DATA ROWS
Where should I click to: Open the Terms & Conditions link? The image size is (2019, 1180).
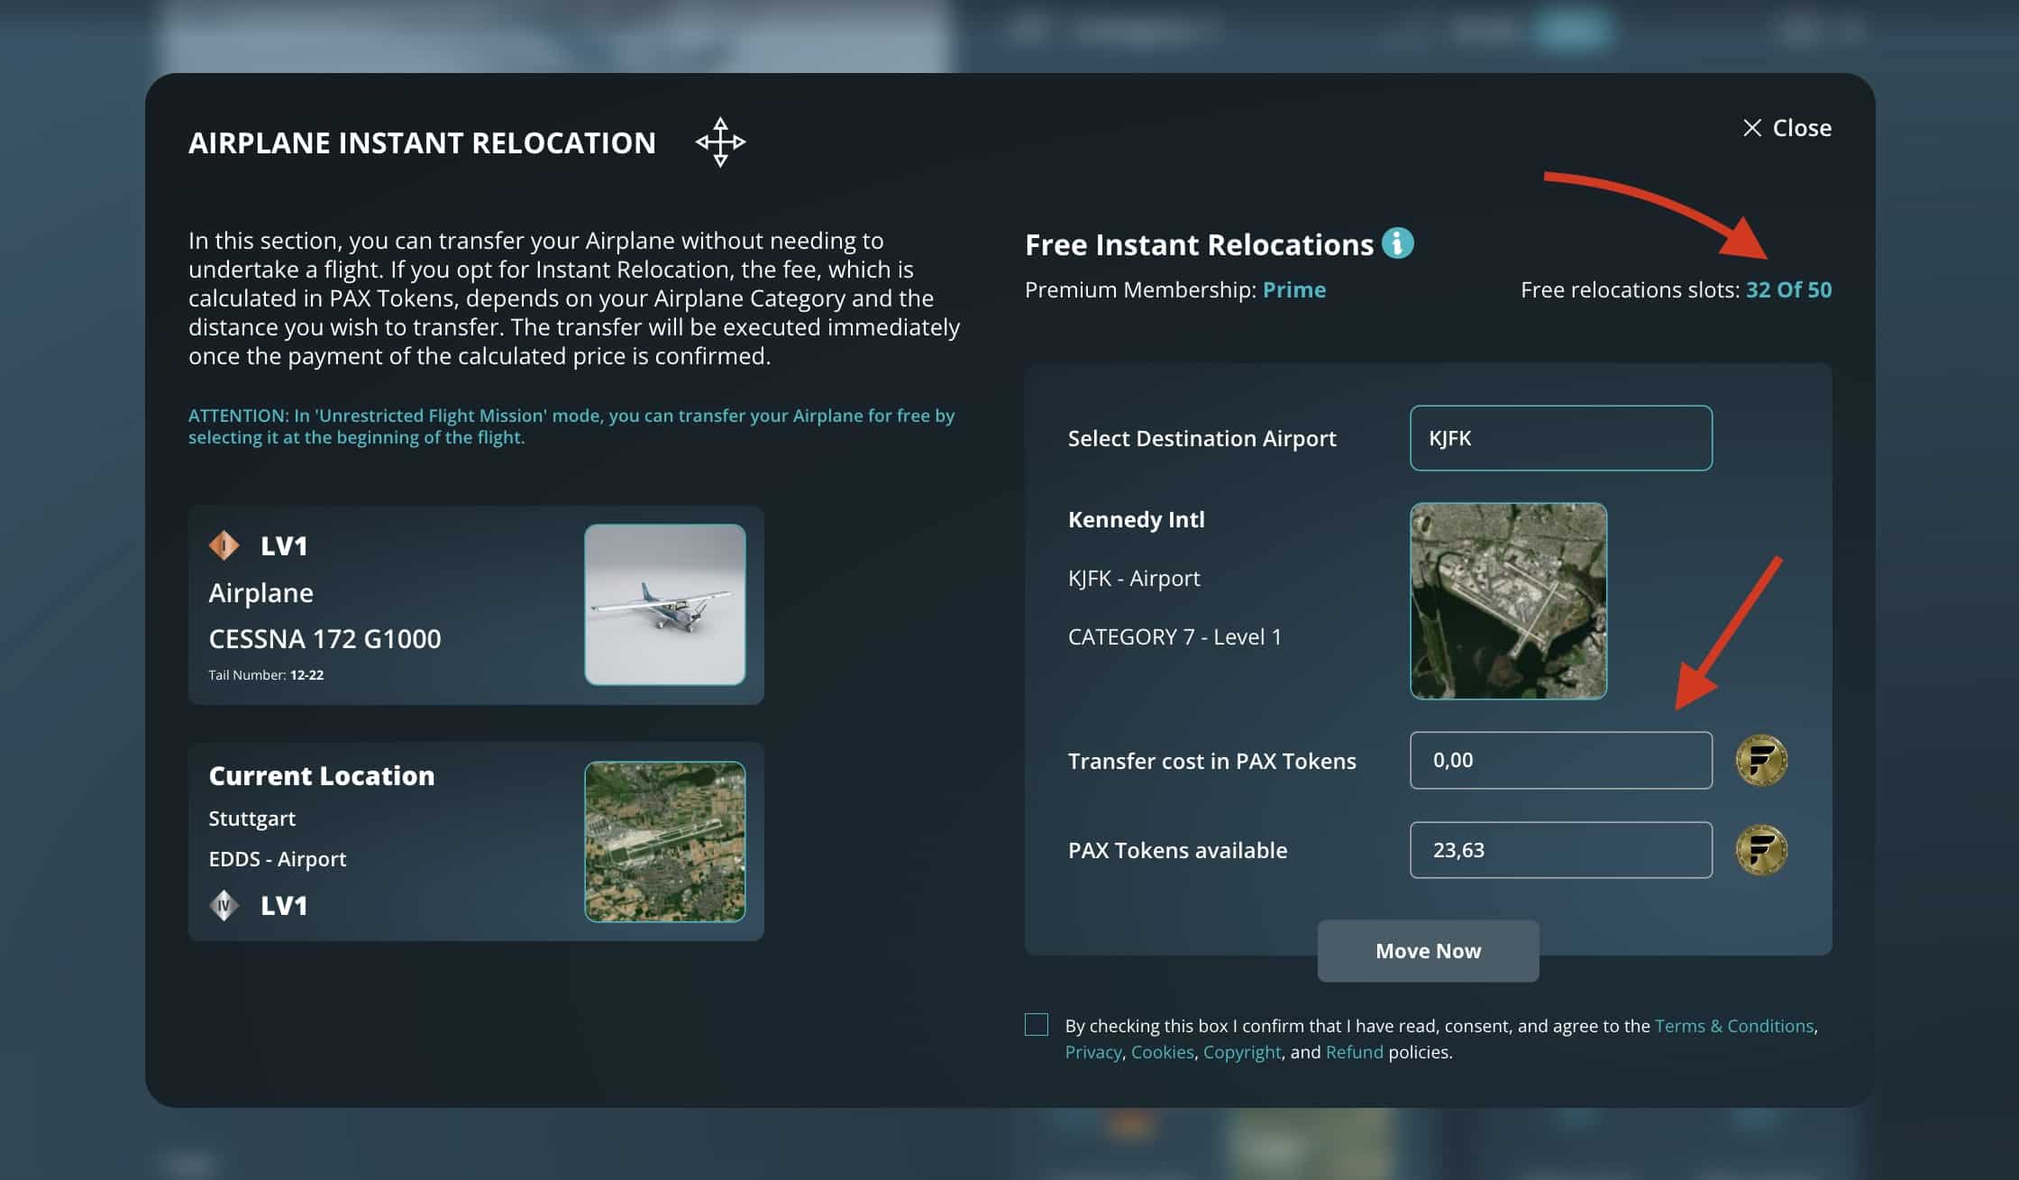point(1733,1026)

---

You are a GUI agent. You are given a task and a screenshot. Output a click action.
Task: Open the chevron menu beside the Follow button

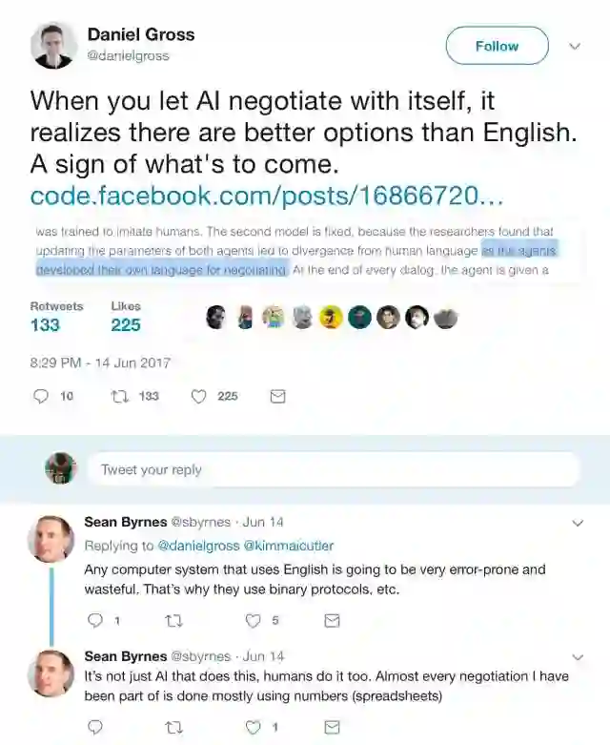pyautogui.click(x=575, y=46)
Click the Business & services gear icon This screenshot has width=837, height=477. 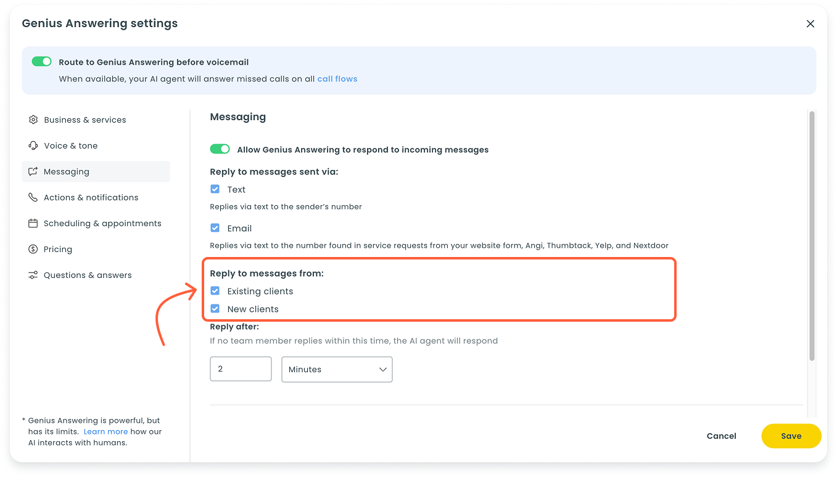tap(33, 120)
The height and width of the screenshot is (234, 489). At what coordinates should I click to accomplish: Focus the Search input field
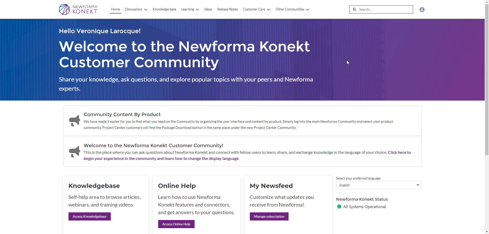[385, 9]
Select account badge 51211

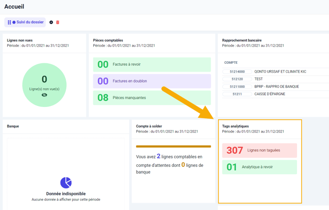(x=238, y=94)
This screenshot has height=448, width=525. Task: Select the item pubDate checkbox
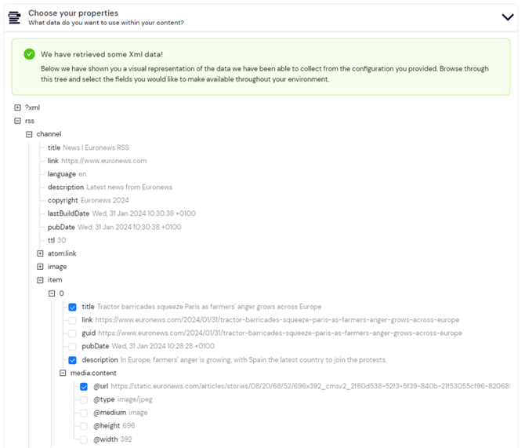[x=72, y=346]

WHAT THE EXERCISE ASKS
Copy out the material starting with the line that contains "Where should I" and going on through the line that contains "point(1733,1026)", adding 98 to every coordinate in the answers. Leave the pictures out.

TASK RESPONSE
Where should I click to: Open the Terms & Conditions link? The image size is (2019, 1180).
point(1831,1124)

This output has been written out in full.